(Stored data entries)
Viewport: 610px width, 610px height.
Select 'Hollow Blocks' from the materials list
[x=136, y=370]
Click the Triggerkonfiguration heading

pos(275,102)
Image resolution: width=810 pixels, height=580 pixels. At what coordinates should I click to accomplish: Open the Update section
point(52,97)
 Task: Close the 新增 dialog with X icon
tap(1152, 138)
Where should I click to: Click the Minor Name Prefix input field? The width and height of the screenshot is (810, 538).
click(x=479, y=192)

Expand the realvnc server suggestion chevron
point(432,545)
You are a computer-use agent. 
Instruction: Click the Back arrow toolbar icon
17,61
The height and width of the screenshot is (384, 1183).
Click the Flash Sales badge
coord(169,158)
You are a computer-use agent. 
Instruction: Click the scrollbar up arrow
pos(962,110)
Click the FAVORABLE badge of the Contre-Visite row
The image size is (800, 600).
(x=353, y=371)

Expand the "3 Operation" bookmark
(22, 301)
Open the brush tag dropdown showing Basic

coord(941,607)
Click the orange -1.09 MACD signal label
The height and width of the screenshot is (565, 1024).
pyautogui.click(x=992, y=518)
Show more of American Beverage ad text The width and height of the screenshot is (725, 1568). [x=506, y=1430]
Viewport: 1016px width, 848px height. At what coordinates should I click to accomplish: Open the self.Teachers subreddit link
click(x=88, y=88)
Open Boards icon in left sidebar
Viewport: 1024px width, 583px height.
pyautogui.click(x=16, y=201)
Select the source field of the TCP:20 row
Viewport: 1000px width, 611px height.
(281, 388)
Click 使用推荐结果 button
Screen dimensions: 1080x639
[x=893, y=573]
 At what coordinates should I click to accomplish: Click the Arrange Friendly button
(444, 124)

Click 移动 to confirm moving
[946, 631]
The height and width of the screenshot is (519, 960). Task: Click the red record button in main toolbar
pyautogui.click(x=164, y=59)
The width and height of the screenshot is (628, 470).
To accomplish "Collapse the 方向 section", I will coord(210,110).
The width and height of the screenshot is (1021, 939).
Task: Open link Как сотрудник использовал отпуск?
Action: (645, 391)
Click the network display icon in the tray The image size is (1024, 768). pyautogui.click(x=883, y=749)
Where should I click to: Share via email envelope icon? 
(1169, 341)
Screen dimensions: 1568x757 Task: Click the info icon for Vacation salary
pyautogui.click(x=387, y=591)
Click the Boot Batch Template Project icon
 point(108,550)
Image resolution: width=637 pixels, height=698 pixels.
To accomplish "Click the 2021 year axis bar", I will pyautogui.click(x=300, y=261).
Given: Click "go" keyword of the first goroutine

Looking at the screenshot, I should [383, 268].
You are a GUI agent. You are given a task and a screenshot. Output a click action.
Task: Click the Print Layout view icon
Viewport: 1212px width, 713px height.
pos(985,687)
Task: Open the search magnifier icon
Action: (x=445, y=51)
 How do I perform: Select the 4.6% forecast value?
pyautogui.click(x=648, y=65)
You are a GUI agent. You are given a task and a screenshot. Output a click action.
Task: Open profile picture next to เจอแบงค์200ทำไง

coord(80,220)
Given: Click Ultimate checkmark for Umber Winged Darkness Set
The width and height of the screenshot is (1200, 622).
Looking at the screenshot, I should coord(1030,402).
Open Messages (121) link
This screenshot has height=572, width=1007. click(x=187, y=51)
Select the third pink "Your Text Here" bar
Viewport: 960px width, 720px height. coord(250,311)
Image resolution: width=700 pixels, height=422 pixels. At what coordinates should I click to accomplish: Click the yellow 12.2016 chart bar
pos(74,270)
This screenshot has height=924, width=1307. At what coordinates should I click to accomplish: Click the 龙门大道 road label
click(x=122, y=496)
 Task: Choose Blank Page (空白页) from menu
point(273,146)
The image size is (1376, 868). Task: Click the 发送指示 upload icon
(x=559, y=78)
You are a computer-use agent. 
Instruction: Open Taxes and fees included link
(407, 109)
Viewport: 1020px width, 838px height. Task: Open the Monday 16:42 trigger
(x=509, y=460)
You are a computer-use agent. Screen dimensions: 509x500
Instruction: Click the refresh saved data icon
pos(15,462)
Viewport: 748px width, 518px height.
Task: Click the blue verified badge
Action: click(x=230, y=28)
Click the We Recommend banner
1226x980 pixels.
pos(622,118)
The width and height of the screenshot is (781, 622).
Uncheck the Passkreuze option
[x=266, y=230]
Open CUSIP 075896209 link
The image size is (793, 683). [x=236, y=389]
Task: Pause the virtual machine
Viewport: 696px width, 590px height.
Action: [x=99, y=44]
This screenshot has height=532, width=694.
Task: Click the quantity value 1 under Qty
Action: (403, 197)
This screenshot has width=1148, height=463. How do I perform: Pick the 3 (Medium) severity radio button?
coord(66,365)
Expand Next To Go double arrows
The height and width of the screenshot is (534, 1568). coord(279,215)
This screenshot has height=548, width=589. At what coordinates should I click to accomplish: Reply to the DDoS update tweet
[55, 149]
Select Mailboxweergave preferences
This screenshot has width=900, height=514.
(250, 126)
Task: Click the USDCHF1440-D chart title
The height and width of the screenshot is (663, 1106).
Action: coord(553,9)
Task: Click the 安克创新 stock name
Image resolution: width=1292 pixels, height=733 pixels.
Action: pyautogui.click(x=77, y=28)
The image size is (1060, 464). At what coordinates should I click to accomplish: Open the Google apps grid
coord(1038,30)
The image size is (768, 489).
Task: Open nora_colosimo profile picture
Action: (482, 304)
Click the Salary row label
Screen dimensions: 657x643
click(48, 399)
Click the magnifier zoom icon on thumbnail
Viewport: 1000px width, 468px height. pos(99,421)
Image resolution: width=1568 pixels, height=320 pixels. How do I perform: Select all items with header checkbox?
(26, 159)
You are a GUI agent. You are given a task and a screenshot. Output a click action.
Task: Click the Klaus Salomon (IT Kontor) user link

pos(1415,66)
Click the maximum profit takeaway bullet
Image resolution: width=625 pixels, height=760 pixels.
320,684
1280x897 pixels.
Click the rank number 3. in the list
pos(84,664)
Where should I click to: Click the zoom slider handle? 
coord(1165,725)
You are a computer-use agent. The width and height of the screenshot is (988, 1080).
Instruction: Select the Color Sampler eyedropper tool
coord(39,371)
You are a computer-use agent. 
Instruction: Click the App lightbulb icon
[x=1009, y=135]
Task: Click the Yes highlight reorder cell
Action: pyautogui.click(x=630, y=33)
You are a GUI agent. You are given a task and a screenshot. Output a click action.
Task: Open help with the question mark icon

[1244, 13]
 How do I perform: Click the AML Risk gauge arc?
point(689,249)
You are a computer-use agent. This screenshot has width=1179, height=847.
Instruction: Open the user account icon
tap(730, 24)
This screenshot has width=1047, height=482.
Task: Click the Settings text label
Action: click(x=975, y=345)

• _REQUIREMENT_: Each record must be copied out exactly and in full.

• _FINAL ANSWER_:
Viewport: 610px width, 610px height.
Select 'Hollow Blocks' from the materials list
[x=136, y=370]
Click the Triggerkonfiguration heading

pos(275,102)
Image resolution: width=810 pixels, height=580 pixels. At what coordinates should I click to accomplish: Open the Update section
point(52,97)
 Task: Close the 新增 dialog with X icon
tap(1152, 138)
Where should I click to: Click the Minor Name Prefix input field? The width and height of the screenshot is (810, 538).
click(x=479, y=192)

Expand the realvnc server suggestion chevron
point(432,545)
You are a computer-use agent. 
Instruction: Click the Back arrow toolbar icon
17,61
The height and width of the screenshot is (384, 1183).
Click the Flash Sales badge
coord(169,158)
You are a computer-use agent. 
Instruction: Click the scrollbar up arrow
pos(962,110)
Click the FAVORABLE badge of the Contre-Visite row
The image size is (800, 600).
(x=353, y=371)

Expand the "3 Operation" bookmark
(22, 301)
Open the brush tag dropdown showing Basic

coord(941,607)
Click the orange -1.09 MACD signal label
The height and width of the screenshot is (565, 1024).
pyautogui.click(x=992, y=518)
Show more of American Beverage ad text The width and height of the screenshot is (725, 1568). [x=506, y=1430]
Viewport: 1016px width, 848px height. At what coordinates should I click to accomplish: Open the self.Teachers subreddit link
click(x=88, y=88)
Open Boards icon in left sidebar
Viewport: 1024px width, 583px height.
pyautogui.click(x=16, y=201)
Select the source field of the TCP:20 row
Viewport: 1000px width, 611px height.
(281, 388)
Click 使用推荐结果 button
Screen dimensions: 1080x639
[x=893, y=573]
 At what coordinates should I click to accomplish: Click the Arrange Friendly button
(444, 124)

Click 移动 to confirm moving
[946, 631]
The height and width of the screenshot is (519, 960). Task: Click the red record button in main toolbar
pyautogui.click(x=164, y=59)
The width and height of the screenshot is (628, 470).
To accomplish "Collapse the 方向 section", I will coord(210,110).
The width and height of the screenshot is (1021, 939).
Task: Open link Как сотрудник использовал отпуск?
Action: (645, 391)
Click the network display icon in the tray The image size is (1024, 768). pyautogui.click(x=883, y=749)
Where should I click to: Share via email envelope icon? 
(1169, 341)
Screen dimensions: 1568x757 Task: Click the info icon for Vacation salary
pyautogui.click(x=387, y=591)
Click the Boot Batch Template Project icon
 point(108,550)
Image resolution: width=637 pixels, height=698 pixels.
To accomplish "Click the 2021 year axis bar", I will pyautogui.click(x=300, y=261).
Given: Click "go" keyword of the first goroutine

Looking at the screenshot, I should [383, 268].
You are a GUI agent. You are given a task and a screenshot. Output a click action.
Task: Click the Print Layout view icon
Viewport: 1212px width, 713px height.
pos(985,687)
Task: Open the search magnifier icon
Action: (x=445, y=51)
 How do I perform: Select the 4.6% forecast value?
pyautogui.click(x=648, y=65)
You are a GUI agent. You are given a task and a screenshot. Output a click action.
Task: Open profile picture next to เจอแบงค์200ทำไง

coord(80,220)
Given: Click Ultimate checkmark for Umber Winged Darkness Set
The width and height of the screenshot is (1200, 622).
Looking at the screenshot, I should coord(1030,402).
Open Messages (121) link
This screenshot has height=572, width=1007. click(x=187, y=51)
Select the third pink "Your Text Here" bar
Viewport: 960px width, 720px height. coord(250,311)
Image resolution: width=700 pixels, height=422 pixels. At what coordinates should I click to accomplish: Click the yellow 12.2016 chart bar
pos(74,270)
This screenshot has height=924, width=1307. At what coordinates should I click to accomplish: Click the 龙门大道 road label
click(x=122, y=496)
 Task: Choose Blank Page (空白页) from menu
point(273,146)
The image size is (1376, 868). Task: Click the 发送指示 upload icon
(x=559, y=78)
You are a computer-use agent. 
Instruction: Open Taxes and fees included link
(407, 109)
Viewport: 1020px width, 838px height. Task: Open the Monday 16:42 trigger
(x=509, y=460)
You are a computer-use agent. Screen dimensions: 509x500
Instruction: Click the refresh saved data icon
pos(15,462)
Viewport: 748px width, 518px height.
Task: Click the blue verified badge
Action: click(x=230, y=28)
Click the We Recommend banner
1226x980 pixels.
pos(622,118)
The width and height of the screenshot is (781, 622).
Uncheck the Passkreuze option
[x=266, y=230]
Open CUSIP 075896209 link
The image size is (793, 683). [x=236, y=389]
Task: Pause the virtual machine
Viewport: 696px width, 590px height.
Action: [x=99, y=44]
This screenshot has height=532, width=694.
Task: Click the quantity value 1 under Qty
Action: (403, 197)
This screenshot has width=1148, height=463. How do I perform: Pick the 3 (Medium) severity radio button?
coord(66,365)
Expand Next To Go double arrows
The height and width of the screenshot is (534, 1568). coord(279,215)
This screenshot has height=548, width=589. At what coordinates should I click to accomplish: Reply to the DDoS update tweet
[55, 149]
Select Mailboxweergave preferences
This screenshot has width=900, height=514.
(250, 126)
Task: Click the USDCHF1440-D chart title
The height and width of the screenshot is (663, 1106).
Action: coord(553,9)
Task: Click the 安克创新 stock name
Image resolution: width=1292 pixels, height=733 pixels.
Action: pyautogui.click(x=77, y=28)
The image size is (1060, 464). At what coordinates should I click to accomplish: Open the Google apps grid
coord(1038,30)
The image size is (768, 489).
Task: Open nora_colosimo profile picture
Action: (482, 304)
Click the Salary row label
Screen dimensions: 657x643
click(48, 399)
Click the magnifier zoom icon on thumbnail
Viewport: 1000px width, 468px height. pos(99,421)
Image resolution: width=1568 pixels, height=320 pixels. How do I perform: Select all items with header checkbox?
(26, 159)
You are a GUI agent. You are given a task and a screenshot. Output a click action.
Task: Click the Klaus Salomon (IT Kontor) user link

pos(1415,66)
Click the maximum profit takeaway bullet
Image resolution: width=625 pixels, height=760 pixels.
320,684
1280x897 pixels.
Click the rank number 3. in the list
pos(84,664)
Where should I click to: Click the zoom slider handle? 
coord(1165,725)
You are a computer-use agent. The width and height of the screenshot is (988, 1080).
Instruction: Select the Color Sampler eyedropper tool
coord(39,371)
You are a computer-use agent. 
Instruction: Click the App lightbulb icon
[x=1009, y=135]
Task: Click the Yes highlight reorder cell
Action: pyautogui.click(x=630, y=33)
You are a GUI agent. You are given a task and a screenshot. Output a click action.
Task: Open help with the question mark icon

[1244, 13]
 How do I perform: Click the AML Risk gauge arc?
point(689,249)
You are a computer-use agent. This screenshot has width=1179, height=847.
Instruction: Open the user account icon
tap(730, 24)
This screenshot has width=1047, height=482.
Task: Click the Settings text label
Action: click(x=975, y=345)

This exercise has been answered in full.